[Work required]:
Tally the lines below that contain "Task". The number is the whole answer.

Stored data

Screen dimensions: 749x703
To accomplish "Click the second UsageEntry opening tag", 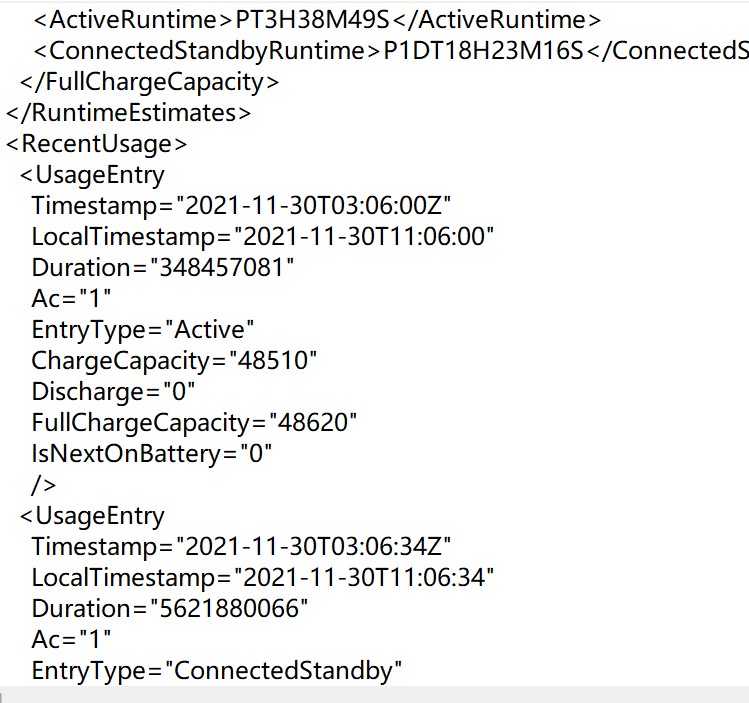I will click(92, 515).
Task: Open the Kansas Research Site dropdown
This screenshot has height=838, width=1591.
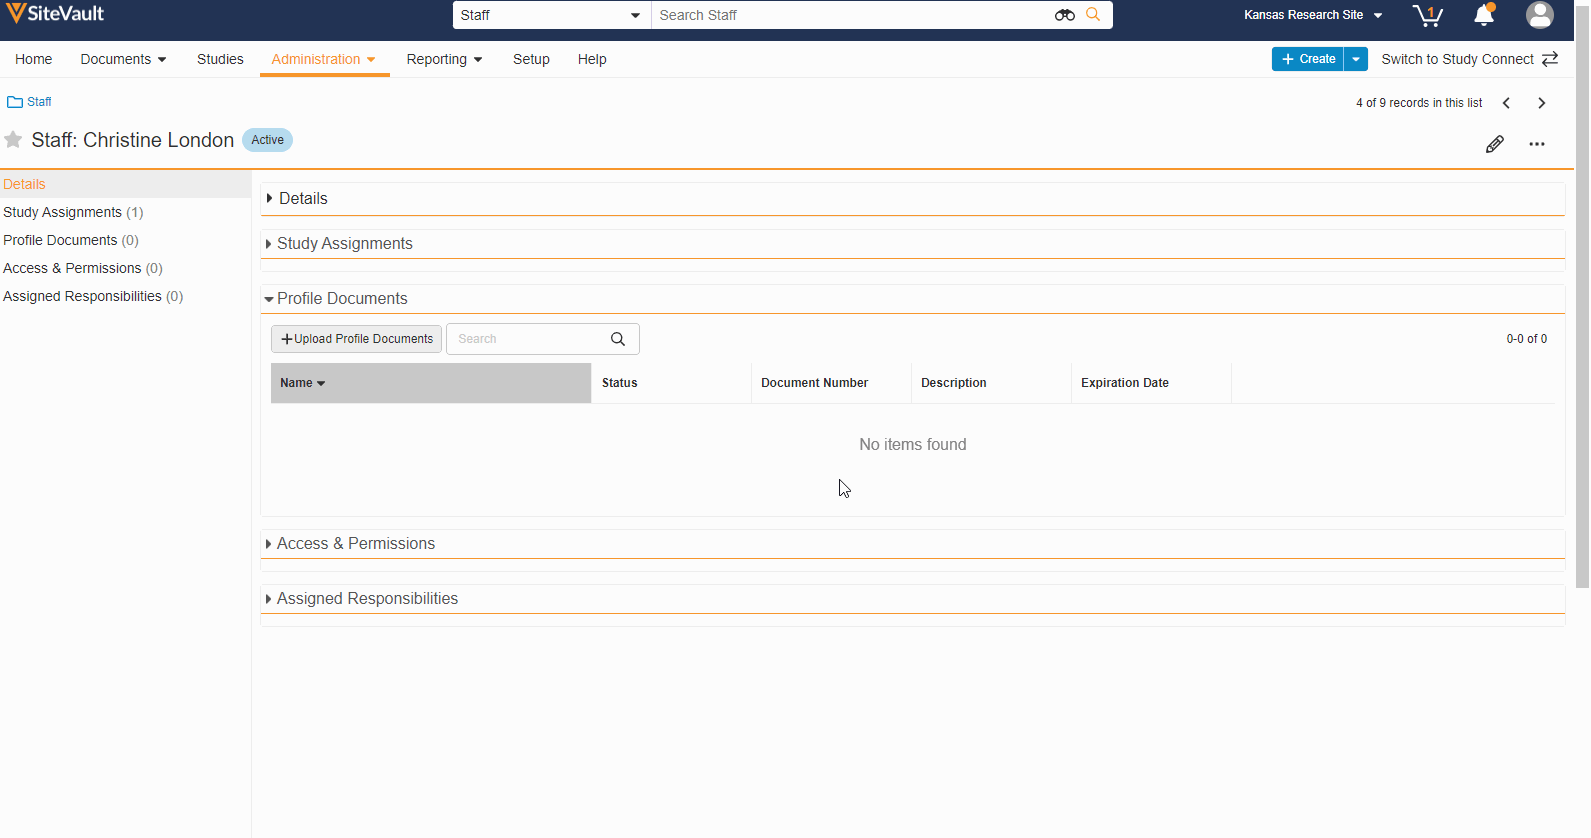Action: (1312, 15)
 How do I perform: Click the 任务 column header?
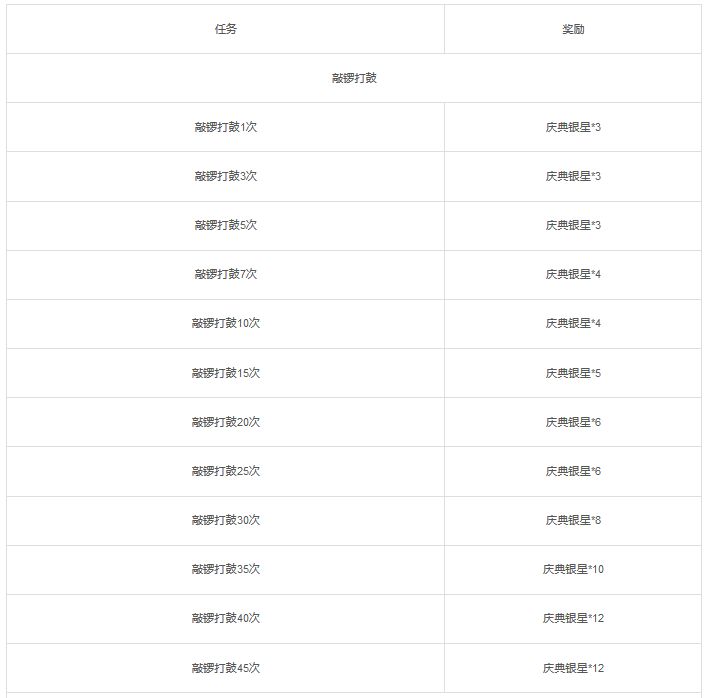(x=226, y=29)
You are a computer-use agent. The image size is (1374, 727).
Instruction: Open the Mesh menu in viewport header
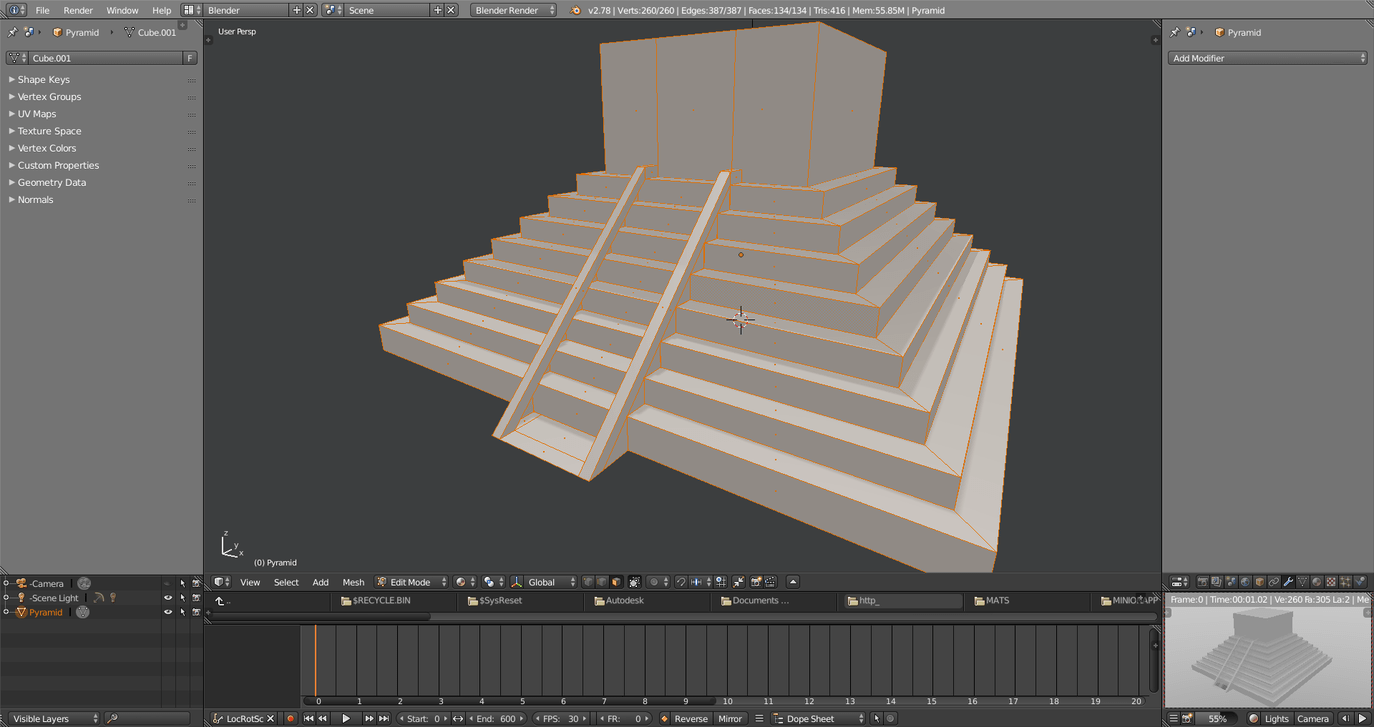353,582
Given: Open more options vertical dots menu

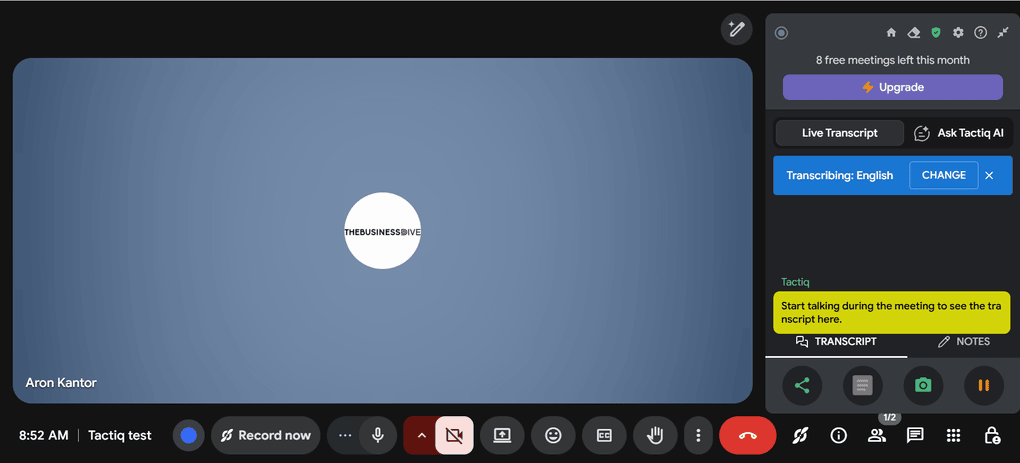Looking at the screenshot, I should click(x=698, y=436).
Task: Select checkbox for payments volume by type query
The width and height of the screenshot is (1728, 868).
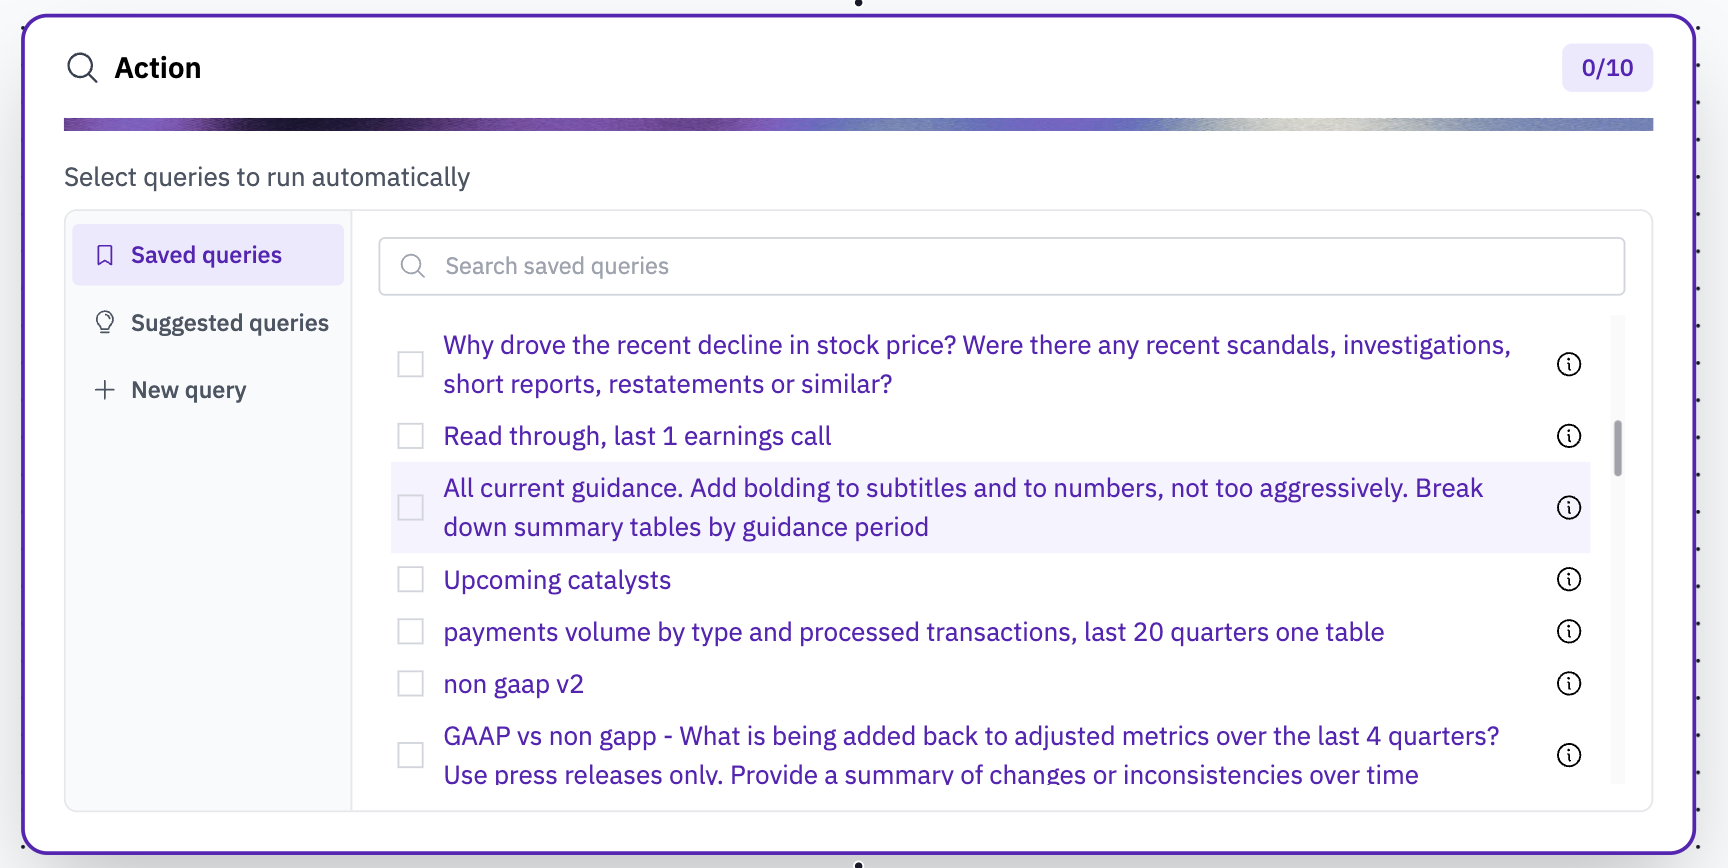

[Answer below]:
2